== Exercise ==
Each line below is to be written out in full, exactly as shown.

[Data for processing]

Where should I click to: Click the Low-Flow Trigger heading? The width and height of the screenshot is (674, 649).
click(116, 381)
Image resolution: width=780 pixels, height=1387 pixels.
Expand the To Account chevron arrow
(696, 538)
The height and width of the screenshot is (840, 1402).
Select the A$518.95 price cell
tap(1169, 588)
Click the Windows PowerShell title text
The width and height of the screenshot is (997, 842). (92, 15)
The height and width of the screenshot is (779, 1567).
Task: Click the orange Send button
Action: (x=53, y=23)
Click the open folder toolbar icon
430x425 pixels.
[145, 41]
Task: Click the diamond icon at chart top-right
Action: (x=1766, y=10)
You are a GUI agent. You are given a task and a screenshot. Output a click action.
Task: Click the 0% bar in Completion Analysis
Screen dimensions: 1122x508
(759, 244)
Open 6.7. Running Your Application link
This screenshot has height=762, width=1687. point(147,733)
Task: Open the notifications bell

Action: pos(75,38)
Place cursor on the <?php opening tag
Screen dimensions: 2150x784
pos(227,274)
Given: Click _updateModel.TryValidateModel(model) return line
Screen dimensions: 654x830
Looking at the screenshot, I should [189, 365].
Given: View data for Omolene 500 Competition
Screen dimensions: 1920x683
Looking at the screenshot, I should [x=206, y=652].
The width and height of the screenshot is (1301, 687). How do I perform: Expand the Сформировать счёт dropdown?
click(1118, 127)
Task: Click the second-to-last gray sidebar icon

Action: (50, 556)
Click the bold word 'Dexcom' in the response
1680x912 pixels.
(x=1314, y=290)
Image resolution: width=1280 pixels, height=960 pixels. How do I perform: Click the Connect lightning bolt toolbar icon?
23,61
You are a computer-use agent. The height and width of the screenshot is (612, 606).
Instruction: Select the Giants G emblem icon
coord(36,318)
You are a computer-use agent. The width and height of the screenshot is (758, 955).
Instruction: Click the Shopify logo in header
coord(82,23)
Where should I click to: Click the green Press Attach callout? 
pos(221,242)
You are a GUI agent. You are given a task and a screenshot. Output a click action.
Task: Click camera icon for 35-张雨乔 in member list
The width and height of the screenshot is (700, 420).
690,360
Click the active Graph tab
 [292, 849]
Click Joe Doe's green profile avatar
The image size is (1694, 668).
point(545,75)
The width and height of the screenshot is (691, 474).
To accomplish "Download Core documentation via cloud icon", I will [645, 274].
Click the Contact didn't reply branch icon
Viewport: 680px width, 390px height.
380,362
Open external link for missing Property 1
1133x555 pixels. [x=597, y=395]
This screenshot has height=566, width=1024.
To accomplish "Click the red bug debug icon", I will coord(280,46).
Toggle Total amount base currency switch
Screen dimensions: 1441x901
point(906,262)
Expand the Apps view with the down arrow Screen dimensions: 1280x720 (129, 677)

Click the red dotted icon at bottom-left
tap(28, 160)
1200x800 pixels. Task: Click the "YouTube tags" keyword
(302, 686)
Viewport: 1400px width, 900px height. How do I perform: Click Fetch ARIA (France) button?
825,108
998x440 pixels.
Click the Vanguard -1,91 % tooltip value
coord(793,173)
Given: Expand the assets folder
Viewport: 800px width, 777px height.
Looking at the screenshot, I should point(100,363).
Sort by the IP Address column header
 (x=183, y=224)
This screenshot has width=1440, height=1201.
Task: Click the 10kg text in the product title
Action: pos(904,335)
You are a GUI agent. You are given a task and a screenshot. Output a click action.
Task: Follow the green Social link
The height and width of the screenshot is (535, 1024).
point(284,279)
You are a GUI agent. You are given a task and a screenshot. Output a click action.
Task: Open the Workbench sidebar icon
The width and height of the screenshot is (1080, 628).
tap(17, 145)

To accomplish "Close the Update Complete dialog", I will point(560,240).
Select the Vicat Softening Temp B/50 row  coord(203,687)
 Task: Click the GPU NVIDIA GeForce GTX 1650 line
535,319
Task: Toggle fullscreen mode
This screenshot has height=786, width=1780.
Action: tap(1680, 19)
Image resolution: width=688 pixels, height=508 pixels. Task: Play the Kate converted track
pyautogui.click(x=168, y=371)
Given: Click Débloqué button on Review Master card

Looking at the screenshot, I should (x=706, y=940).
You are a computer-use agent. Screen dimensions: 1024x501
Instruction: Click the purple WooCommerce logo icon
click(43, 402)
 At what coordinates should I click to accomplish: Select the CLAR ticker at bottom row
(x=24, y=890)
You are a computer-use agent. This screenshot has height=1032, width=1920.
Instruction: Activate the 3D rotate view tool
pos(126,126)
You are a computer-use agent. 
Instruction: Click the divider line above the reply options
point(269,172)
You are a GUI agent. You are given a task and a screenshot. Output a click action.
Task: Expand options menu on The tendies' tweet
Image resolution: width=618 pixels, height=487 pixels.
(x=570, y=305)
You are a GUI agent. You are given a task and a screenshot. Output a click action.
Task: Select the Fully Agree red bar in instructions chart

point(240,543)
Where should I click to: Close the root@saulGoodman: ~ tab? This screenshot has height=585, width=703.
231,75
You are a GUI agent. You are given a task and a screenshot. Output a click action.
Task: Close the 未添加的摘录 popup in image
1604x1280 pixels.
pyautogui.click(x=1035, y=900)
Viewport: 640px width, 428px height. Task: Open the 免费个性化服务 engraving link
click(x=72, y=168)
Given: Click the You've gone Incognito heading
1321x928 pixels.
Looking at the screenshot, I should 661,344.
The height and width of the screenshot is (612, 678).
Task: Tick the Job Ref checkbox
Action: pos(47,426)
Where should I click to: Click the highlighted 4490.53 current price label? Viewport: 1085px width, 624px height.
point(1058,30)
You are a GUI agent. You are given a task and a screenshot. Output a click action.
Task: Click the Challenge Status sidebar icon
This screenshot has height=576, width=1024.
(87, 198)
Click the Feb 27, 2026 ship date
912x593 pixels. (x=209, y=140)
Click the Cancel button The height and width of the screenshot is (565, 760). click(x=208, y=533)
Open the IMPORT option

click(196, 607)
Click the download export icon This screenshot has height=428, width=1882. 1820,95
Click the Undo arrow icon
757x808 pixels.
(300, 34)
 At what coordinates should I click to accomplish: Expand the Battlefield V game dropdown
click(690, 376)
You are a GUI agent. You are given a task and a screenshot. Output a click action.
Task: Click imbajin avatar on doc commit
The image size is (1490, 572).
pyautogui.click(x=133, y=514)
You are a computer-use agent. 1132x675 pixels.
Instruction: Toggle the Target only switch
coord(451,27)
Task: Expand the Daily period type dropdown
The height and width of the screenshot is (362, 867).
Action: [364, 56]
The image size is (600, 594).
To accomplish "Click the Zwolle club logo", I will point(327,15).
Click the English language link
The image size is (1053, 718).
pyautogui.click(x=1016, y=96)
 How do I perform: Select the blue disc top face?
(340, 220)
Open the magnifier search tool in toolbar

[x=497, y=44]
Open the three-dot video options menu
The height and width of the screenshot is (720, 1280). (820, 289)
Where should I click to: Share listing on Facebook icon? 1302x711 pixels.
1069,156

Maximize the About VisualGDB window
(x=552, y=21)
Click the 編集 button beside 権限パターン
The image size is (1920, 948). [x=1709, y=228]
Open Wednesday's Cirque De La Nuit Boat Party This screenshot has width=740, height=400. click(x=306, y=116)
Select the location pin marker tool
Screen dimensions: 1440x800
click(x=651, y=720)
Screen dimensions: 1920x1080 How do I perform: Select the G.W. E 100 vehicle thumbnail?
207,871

[/Data for processing]

== Worked solution ==
Where should I click to: Click the Low-Flow Trigger heading? The width and height of the screenshot is (674, 649).
click(116, 381)
Image resolution: width=780 pixels, height=1387 pixels.
Expand the To Account chevron arrow
(696, 538)
The height and width of the screenshot is (840, 1402).
Select the A$518.95 price cell
tap(1169, 588)
Click the Windows PowerShell title text
The width and height of the screenshot is (997, 842). (92, 15)
The height and width of the screenshot is (779, 1567).
Task: Click the orange Send button
Action: (x=53, y=23)
Click the open folder toolbar icon
430x425 pixels.
[145, 41]
Task: Click the diamond icon at chart top-right
Action: (x=1766, y=10)
You are a GUI agent. You are given a task and a screenshot. Output a click action.
Task: Click the 0% bar in Completion Analysis
Screen dimensions: 1122x508
(759, 244)
Open 6.7. Running Your Application link
This screenshot has height=762, width=1687. point(147,733)
Task: Open the notifications bell

Action: pos(75,38)
Place cursor on the <?php opening tag
Screen dimensions: 2150x784
pos(227,274)
Given: Click _updateModel.TryValidateModel(model) return line
Screen dimensions: 654x830
Looking at the screenshot, I should [189, 365].
Given: View data for Omolene 500 Competition
Screen dimensions: 1920x683
Looking at the screenshot, I should [x=206, y=652].
The width and height of the screenshot is (1301, 687). How do I perform: Expand the Сформировать счёт dropdown?
click(1118, 127)
Task: Click the second-to-last gray sidebar icon

Action: (50, 556)
Click the bold word 'Dexcom' in the response
1680x912 pixels.
(x=1314, y=290)
Image resolution: width=1280 pixels, height=960 pixels. How do I perform: Click the Connect lightning bolt toolbar icon?
23,61
You are a computer-use agent. The height and width of the screenshot is (612, 606).
Instruction: Select the Giants G emblem icon
coord(36,318)
You are a computer-use agent. The width and height of the screenshot is (758, 955).
Instruction: Click the Shopify logo in header
coord(82,23)
Where should I click to: Click the green Press Attach callout? 
pos(221,242)
You are a GUI agent. You are given a task and a screenshot. Output a click action.
Task: Click camera icon for 35-张雨乔 in member list
The width and height of the screenshot is (700, 420).
690,360
Click the active Graph tab
 [292, 849]
Click Joe Doe's green profile avatar
The image size is (1694, 668).
point(545,75)
The width and height of the screenshot is (691, 474).
To accomplish "Download Core documentation via cloud icon", I will [645, 274].
Click the Contact didn't reply branch icon
Viewport: 680px width, 390px height.
380,362
Open external link for missing Property 1
1133x555 pixels. [x=597, y=395]
This screenshot has height=566, width=1024.
To accomplish "Click the red bug debug icon", I will coord(280,46).
Toggle Total amount base currency switch
Screen dimensions: 1441x901
point(906,262)
Expand the Apps view with the down arrow Screen dimensions: 1280x720 (129, 677)

Click the red dotted icon at bottom-left
tap(28, 160)
1200x800 pixels. Task: Click the "YouTube tags" keyword
(302, 686)
Viewport: 1400px width, 900px height. How do I perform: Click Fetch ARIA (France) button?
825,108
998x440 pixels.
Click the Vanguard -1,91 % tooltip value
coord(793,173)
Given: Expand the assets folder
Viewport: 800px width, 777px height.
Looking at the screenshot, I should point(100,363).
Sort by the IP Address column header
 (x=183, y=224)
This screenshot has width=1440, height=1201.
Task: Click the 10kg text in the product title
Action: pos(904,335)
You are a GUI agent. You are given a task and a screenshot. Output a click action.
Task: Follow the green Social link
The height and width of the screenshot is (535, 1024).
point(284,279)
You are a GUI agent. You are given a task and a screenshot. Output a click action.
Task: Open the Workbench sidebar icon
The width and height of the screenshot is (1080, 628).
tap(17, 145)

To accomplish "Close the Update Complete dialog", I will point(560,240).
Select the Vicat Softening Temp B/50 row  coord(203,687)
 Task: Click the GPU NVIDIA GeForce GTX 1650 line
535,319
Task: Toggle fullscreen mode
This screenshot has height=786, width=1780.
Action: tap(1680, 19)
Image resolution: width=688 pixels, height=508 pixels. Task: Play the Kate converted track
pyautogui.click(x=168, y=371)
Given: Click Débloqué button on Review Master card

Looking at the screenshot, I should (x=706, y=940).
You are a computer-use agent. Screen dimensions: 1024x501
Instruction: Click the purple WooCommerce logo icon
click(43, 402)
 At what coordinates should I click to accomplish: Select the CLAR ticker at bottom row
(x=24, y=890)
You are a computer-use agent. This screenshot has height=1032, width=1920.
Instruction: Activate the 3D rotate view tool
pos(126,126)
You are a computer-use agent. 
Instruction: Click the divider line above the reply options
point(269,172)
You are a GUI agent. You are given a task and a screenshot. Output a click action.
Task: Expand options menu on The tendies' tweet
Image resolution: width=618 pixels, height=487 pixels.
(x=570, y=305)
You are a GUI agent. You are given a task and a screenshot. Output a click action.
Task: Select the Fully Agree red bar in instructions chart

point(240,543)
Where should I click to: Close the root@saulGoodman: ~ tab? This screenshot has height=585, width=703.
231,75
You are a GUI agent. You are given a task and a screenshot. Output a click action.
Task: Close the 未添加的摘录 popup in image
1604x1280 pixels.
pyautogui.click(x=1035, y=900)
Viewport: 640px width, 428px height. Task: Open the 免费个性化服务 engraving link
click(x=72, y=168)
Given: Click the You've gone Incognito heading
1321x928 pixels.
Looking at the screenshot, I should 661,344.
The height and width of the screenshot is (612, 678).
Task: Tick the Job Ref checkbox
Action: pos(47,426)
Where should I click to: Click the highlighted 4490.53 current price label? Viewport: 1085px width, 624px height.
point(1058,30)
You are a GUI agent. You are given a task and a screenshot. Output a click action.
Task: Click the Challenge Status sidebar icon
This screenshot has height=576, width=1024.
(87, 198)
Click the Feb 27, 2026 ship date
912x593 pixels. (x=209, y=140)
Click the Cancel button The height and width of the screenshot is (565, 760). click(x=208, y=533)
Open the IMPORT option

click(196, 607)
Click the download export icon This screenshot has height=428, width=1882. 1820,95
Click the Undo arrow icon
757x808 pixels.
(300, 34)
 At what coordinates should I click to accomplish: Expand the Battlefield V game dropdown
click(690, 376)
You are a GUI agent. You are given a task and a screenshot. Output a click action.
Task: Click imbajin avatar on doc commit
The image size is (1490, 572).
pyautogui.click(x=133, y=514)
You are a computer-use agent. 1132x675 pixels.
Instruction: Toggle the Target only switch
coord(451,27)
Task: Expand the Daily period type dropdown
The height and width of the screenshot is (362, 867).
Action: [364, 56]
The image size is (600, 594).
To accomplish "Click the Zwolle club logo", I will point(327,15).
Click the English language link
The image size is (1053, 718).
pyautogui.click(x=1016, y=96)
 How do I perform: Select the blue disc top face?
(340, 220)
Open the magnifier search tool in toolbar

[x=497, y=44]
Open the three-dot video options menu
The height and width of the screenshot is (720, 1280). (820, 289)
Where should I click to: Share listing on Facebook icon? 1302x711 pixels.
1069,156

Maximize the About VisualGDB window
(x=552, y=21)
Click the 編集 button beside 権限パターン
The image size is (1920, 948). [x=1709, y=228]
Open Wednesday's Cirque De La Nuit Boat Party This screenshot has width=740, height=400. click(x=306, y=116)
Select the location pin marker tool
Screen dimensions: 1440x800
click(x=651, y=720)
Screen dimensions: 1920x1080 How do I perform: Select the G.W. E 100 vehicle thumbnail?
207,871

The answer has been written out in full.